Posted Jul 06 2010 5:55am

What exactly does it take for a drug to be pulled from the market? How many people have to be made sick? How many people have to die?

 

Whatever those numbers are the FDA sure isn’t revealing them and apparently GlaxoSmithKline’s dangerous diabetes drug, Avandia, somehow still hasn’t reached them.

 

But at an estimated 100,000 extra “complications”…including heart attacks, strokes and deaths… from the drug a year and thousands of pending liability cases it’s certainly not from lack of trying.

 

It’s been three years since the red flag was first raised -- and frantically started waving -- on Avandia users’ increased cardiovascular risks. Yet unbelievably a doctor can still, to this day, pull out his pad and write you a prescription for this poison.

 

Now a new study by Dr. David Graham, the same researcher who blew the whistle on the death drug Vioxx, has once again brought to light some numbers that will be tough for the FDA to continue to ignore.
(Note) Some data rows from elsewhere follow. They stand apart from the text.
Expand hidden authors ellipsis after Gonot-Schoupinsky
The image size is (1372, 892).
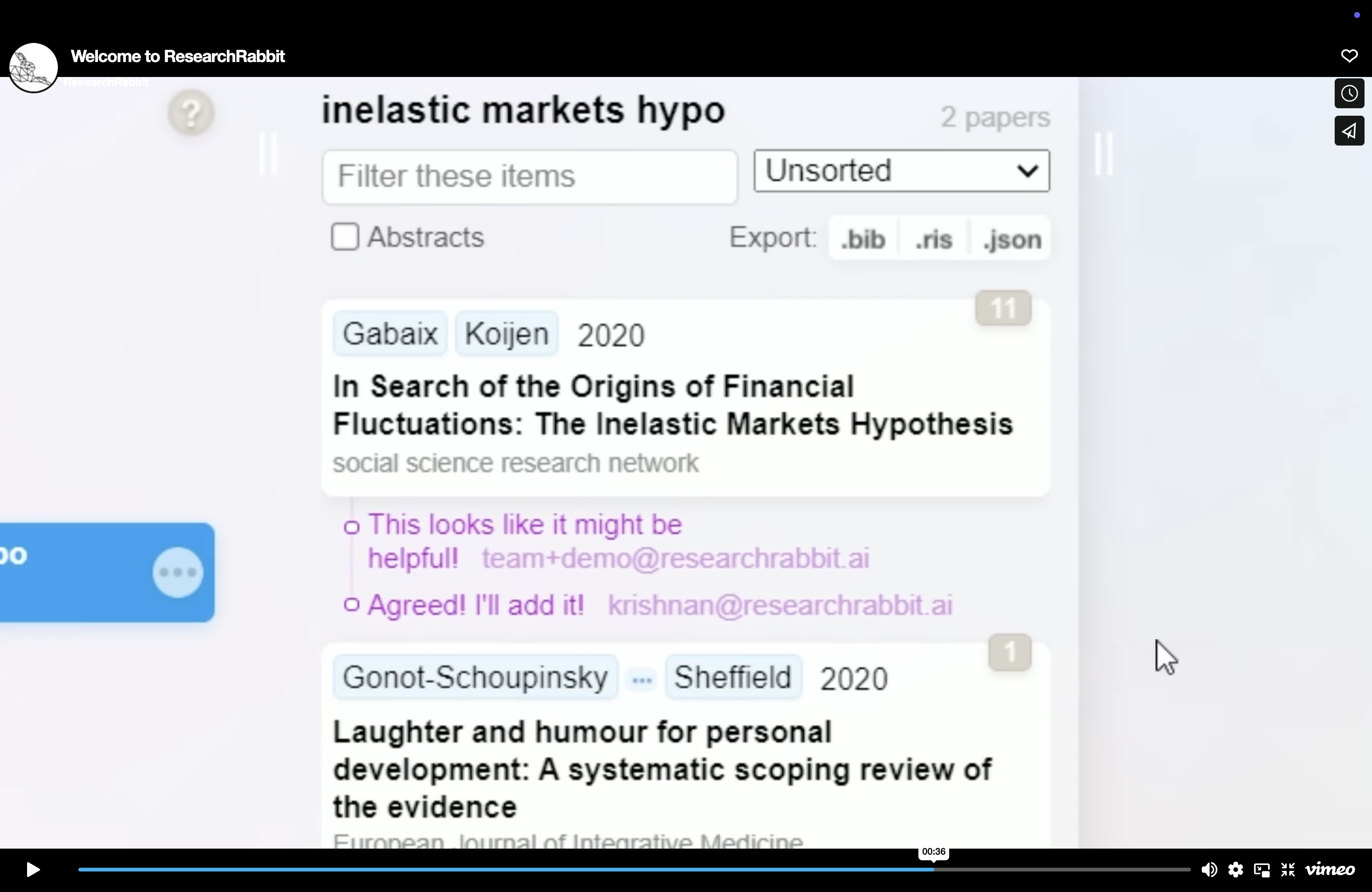(642, 680)
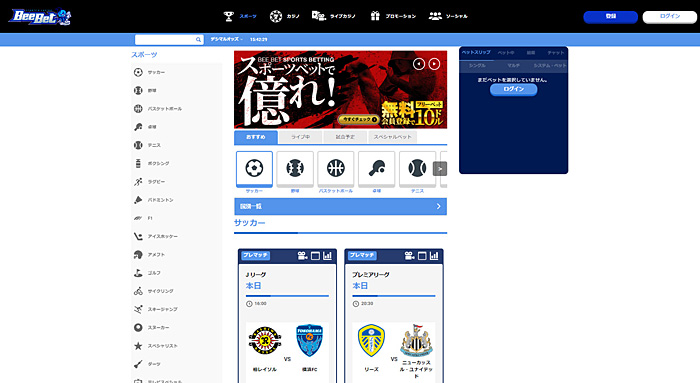The width and height of the screenshot is (700, 383).
Task: Click the search magnifier icon
Action: coord(198,40)
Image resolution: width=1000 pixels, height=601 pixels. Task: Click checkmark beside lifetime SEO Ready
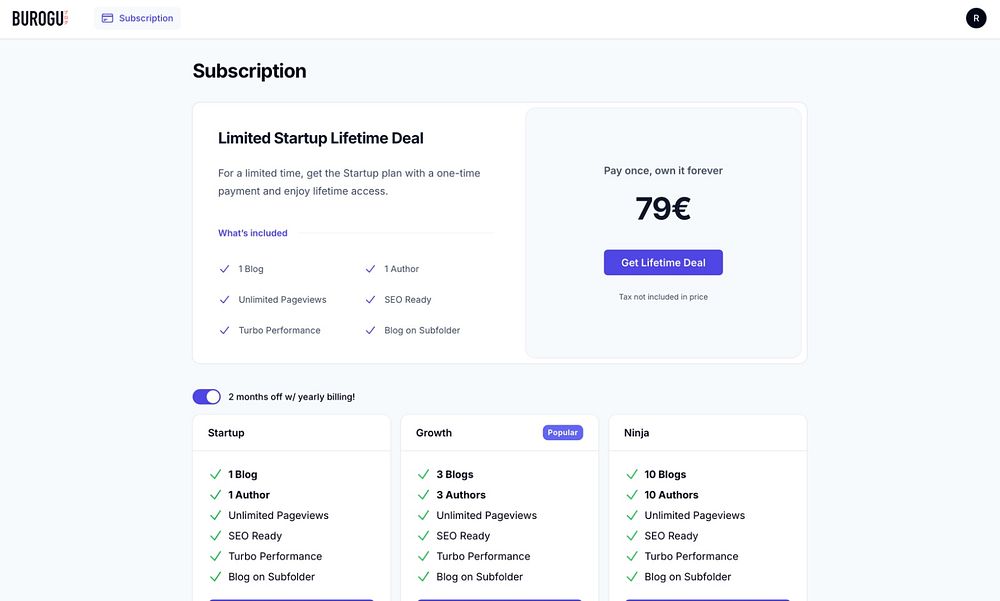click(370, 300)
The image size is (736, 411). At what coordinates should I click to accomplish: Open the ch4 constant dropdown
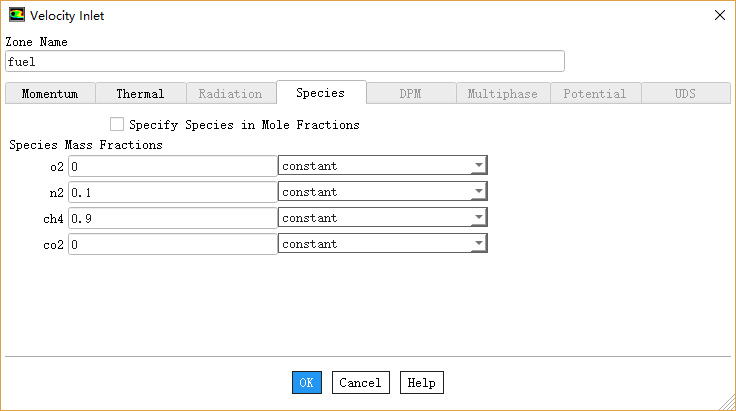479,218
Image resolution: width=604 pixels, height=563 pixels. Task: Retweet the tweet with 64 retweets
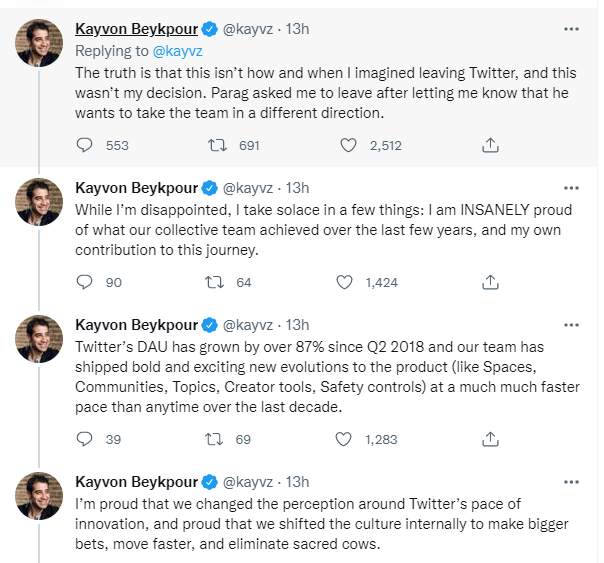(214, 282)
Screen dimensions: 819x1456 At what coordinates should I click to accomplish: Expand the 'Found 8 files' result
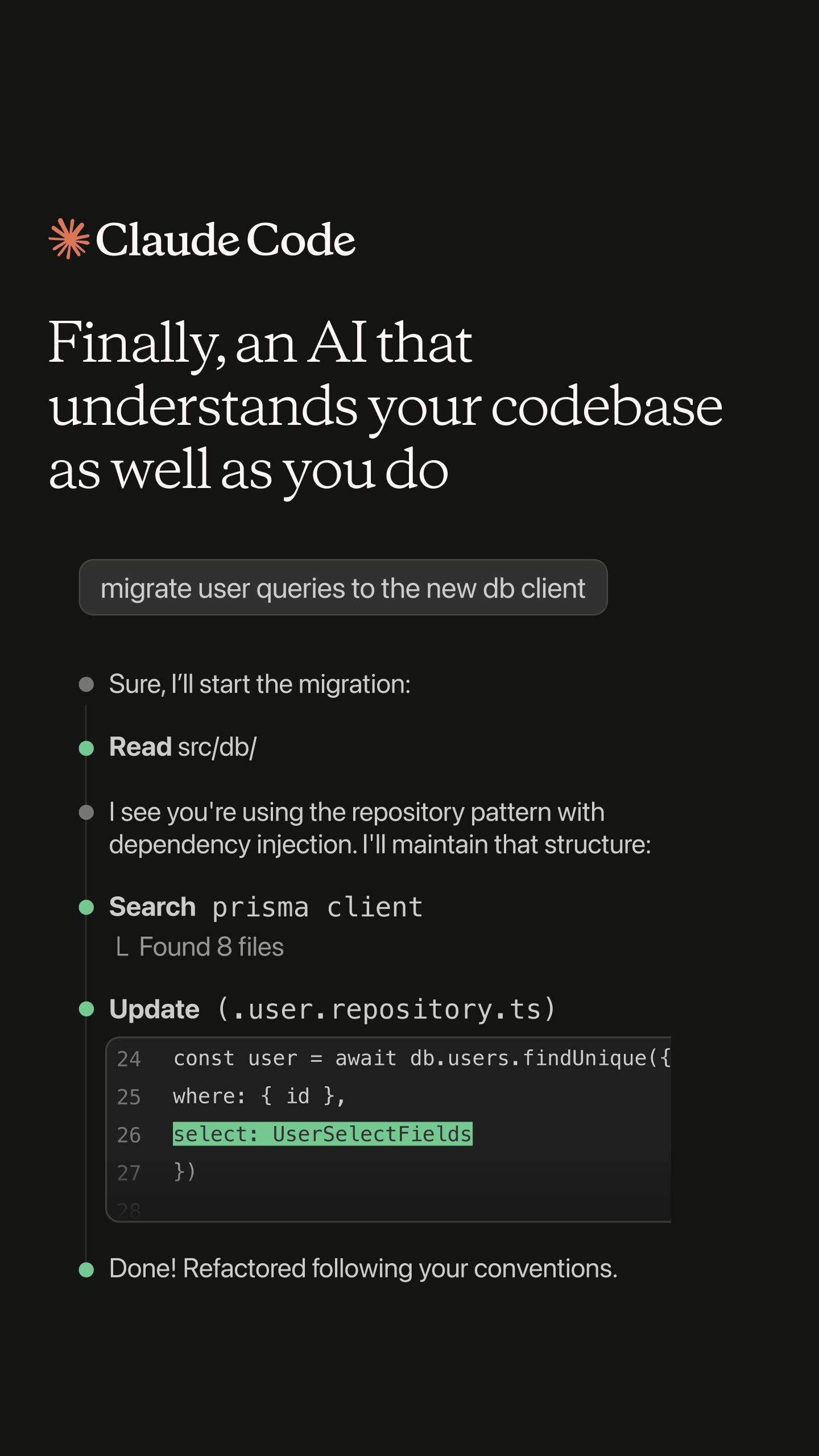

And that might finally help signal the death knell for this killer.

 

Looking at data from almost 230,000 Medicare patients Graham and his colleagues found that Avandia raised a user’s risk of heart attack by 25 percent and risk of stroke by 27 percent. And scariest of all was that Avandia users risk of death was increased by as much as 17 percent.

 

After some serious toe-dragging, the FDA reluctantly gave Graham permission to release his paper for publication. But only after he made some noise last month when he feared his findings were being suppressed from the public.

 

The FDA is finally set to review the safety risks of Avandia in a public meeting this month. However, don’t expect them to support Graham’s findings. In their scramble to stay in the good graces of Glaxo they’ve already distanced themselves from the study by forcing Graham to add a disclaimer that his conclusions were not those of the agency.

 

But really, no disclaimer was necessary. His report clearly puts the health of the public ahead of the needs of the drug company. We KNOW those are not the conclusions of the FDA.